DCUSU Presidential Candidate: Vito Moloney Burke

Fionnuala Walsh

Vito Moloney Burke is a third year business student, the current Chairperson for the DCU Society Life Committee, and is the only candidate in the running to be the next DCU SU President.

He plans to roll out free pregnancy tests for all students, introduce a ‘diversity in leadership’ series of workshops and host an All Hallows carnival.

“I think the president has to know the way the university works, from grassroots and students all the way up to senior staff members and I have been fortunate enough given my role at the SLC this year, and other positions that I have been working with senior staff members on different projects, I believe across the board I have the experience,” said Moloney Burke.
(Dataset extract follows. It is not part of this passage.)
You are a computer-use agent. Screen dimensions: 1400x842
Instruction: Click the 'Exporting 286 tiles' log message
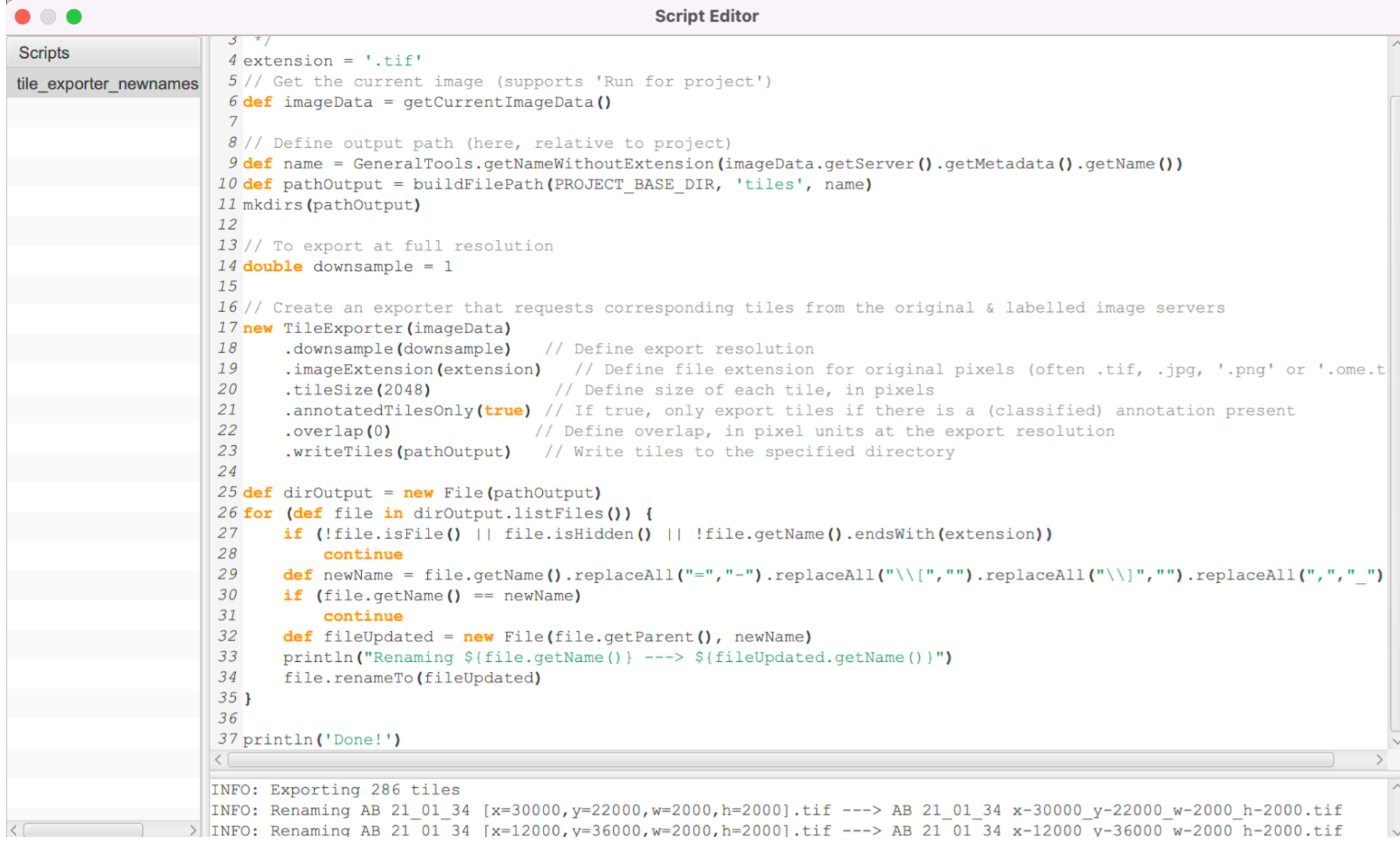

He credits his confidence to his time in university. “DCU has given me that, I wasnt that person, the Vito that a lot of people know in DCU, I probably wasn’t that guy in secondary school,” he said. “DCU fulfilled my potential and I really want to help other people achieve that. It’s a lovely feeling.”

One of the candidate’s main goals is to introduce diversity in leadership workshops.

“I want to encourage a widespread mentality stemming from class reps and society members, that you can get involved in any kind of way you want.”

Vito wants to increase engagement and visibility from the executive as well as from students.

“The hub, the development has been a curse on DCU. I came in in my first year and the venue was still there and because of that I know what student engagement looks like.”

“It’s not just about those five people up in those offices. We’ve all seen sabbaticals over the last few years, and it’s been them, and they are the poster boy, here’s your 12 months of fame,” he said.

“If I’m elected, from day one it’s about dispelling that throughout the team, that’s not what we are. I think it’s important to be visible and for people to know your face, but there’s a fine line.”

Addressing the fact that he is the only candidate in the presidential race, he attributed this to a decrease in student engagement with the SU, calling it a “crying shame”.

“For me personally to properly represent my students I would need to see them day in day,” he said. “I found my identity, I found my direction through engagement.”

Vito also plans to distribute crisis pregnancy information and safe drug use information to all incoming first years in fresher booklets.

“I’m trying not to get too carried away this week because I am uncontested, but I am getting a little bit more excited. It does fill me with joy that finally I can be that person who gives back to the students, and I feel that across the board I can, so I’m very excited.”